Records to use
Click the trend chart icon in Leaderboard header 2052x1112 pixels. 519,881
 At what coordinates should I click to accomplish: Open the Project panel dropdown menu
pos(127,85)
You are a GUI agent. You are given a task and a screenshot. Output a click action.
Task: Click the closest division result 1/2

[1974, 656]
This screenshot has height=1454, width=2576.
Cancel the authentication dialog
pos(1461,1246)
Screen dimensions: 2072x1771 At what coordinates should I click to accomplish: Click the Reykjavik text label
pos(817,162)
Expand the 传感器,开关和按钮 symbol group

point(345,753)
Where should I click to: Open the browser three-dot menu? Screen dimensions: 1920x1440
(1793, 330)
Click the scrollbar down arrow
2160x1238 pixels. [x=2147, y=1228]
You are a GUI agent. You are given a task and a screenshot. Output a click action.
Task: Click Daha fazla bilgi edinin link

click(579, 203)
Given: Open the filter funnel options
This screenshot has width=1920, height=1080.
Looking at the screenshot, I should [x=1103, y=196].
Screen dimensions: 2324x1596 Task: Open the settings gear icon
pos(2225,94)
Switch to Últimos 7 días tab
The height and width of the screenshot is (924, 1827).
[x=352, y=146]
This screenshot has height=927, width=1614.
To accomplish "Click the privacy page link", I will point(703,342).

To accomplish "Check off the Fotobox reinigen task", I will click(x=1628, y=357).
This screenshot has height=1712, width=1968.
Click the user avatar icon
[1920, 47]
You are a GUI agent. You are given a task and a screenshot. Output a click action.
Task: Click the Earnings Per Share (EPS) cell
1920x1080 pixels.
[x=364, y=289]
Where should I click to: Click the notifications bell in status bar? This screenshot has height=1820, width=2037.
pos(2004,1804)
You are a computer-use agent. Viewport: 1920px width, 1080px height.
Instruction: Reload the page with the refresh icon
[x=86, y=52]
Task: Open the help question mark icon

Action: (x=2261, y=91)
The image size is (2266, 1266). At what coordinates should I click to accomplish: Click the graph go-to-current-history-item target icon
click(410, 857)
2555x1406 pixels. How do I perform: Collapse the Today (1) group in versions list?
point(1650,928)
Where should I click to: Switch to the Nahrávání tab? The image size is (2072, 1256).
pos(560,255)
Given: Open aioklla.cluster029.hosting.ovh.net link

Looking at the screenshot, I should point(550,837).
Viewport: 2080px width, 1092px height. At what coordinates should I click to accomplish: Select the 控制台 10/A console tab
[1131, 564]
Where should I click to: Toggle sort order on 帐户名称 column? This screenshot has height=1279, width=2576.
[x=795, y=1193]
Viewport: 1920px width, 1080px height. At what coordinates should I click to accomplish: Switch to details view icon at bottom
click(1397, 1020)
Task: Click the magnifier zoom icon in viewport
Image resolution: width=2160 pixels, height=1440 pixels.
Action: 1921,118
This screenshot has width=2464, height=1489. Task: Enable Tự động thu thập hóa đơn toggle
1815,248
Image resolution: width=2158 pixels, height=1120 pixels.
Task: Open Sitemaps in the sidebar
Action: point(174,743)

Problem to solve
Output nothing but the lines from the one with "Task: Click the Earnings Per Share (EPS) cell" through the last line above, each exactly as it stands.

Result below
Task: Click the Earnings Per Share (EPS) cell
1920x1080 pixels.
[x=364, y=289]
Where should I click to: Click the notifications bell in status bar? This screenshot has height=1820, width=2037.
pos(2004,1804)
You are a computer-use agent. Viewport: 1920px width, 1080px height.
Instruction: Reload the page with the refresh icon
[x=86, y=52]
Task: Open the help question mark icon

Action: (x=2261, y=91)
The image size is (2266, 1266). At what coordinates should I click to accomplish: Click the graph go-to-current-history-item target icon
click(410, 857)
2555x1406 pixels. How do I perform: Collapse the Today (1) group in versions list?
point(1650,928)
Where should I click to: Switch to the Nahrávání tab? The image size is (2072, 1256).
pos(560,255)
Given: Open aioklla.cluster029.hosting.ovh.net link

Looking at the screenshot, I should point(550,837).
Viewport: 2080px width, 1092px height. At what coordinates should I click to accomplish: Select the 控制台 10/A console tab
[1131, 564]
Where should I click to: Toggle sort order on 帐户名称 column? This screenshot has height=1279, width=2576.
[x=795, y=1193]
Viewport: 1920px width, 1080px height. At what coordinates should I click to accomplish: Switch to details view icon at bottom
click(1397, 1020)
Task: Click the magnifier zoom icon in viewport
Image resolution: width=2160 pixels, height=1440 pixels.
Action: 1921,118
This screenshot has width=2464, height=1489. Task: Enable Tự động thu thập hóa đơn toggle
1815,248
Image resolution: width=2158 pixels, height=1120 pixels.
Task: Open Sitemaps in the sidebar
Action: point(174,743)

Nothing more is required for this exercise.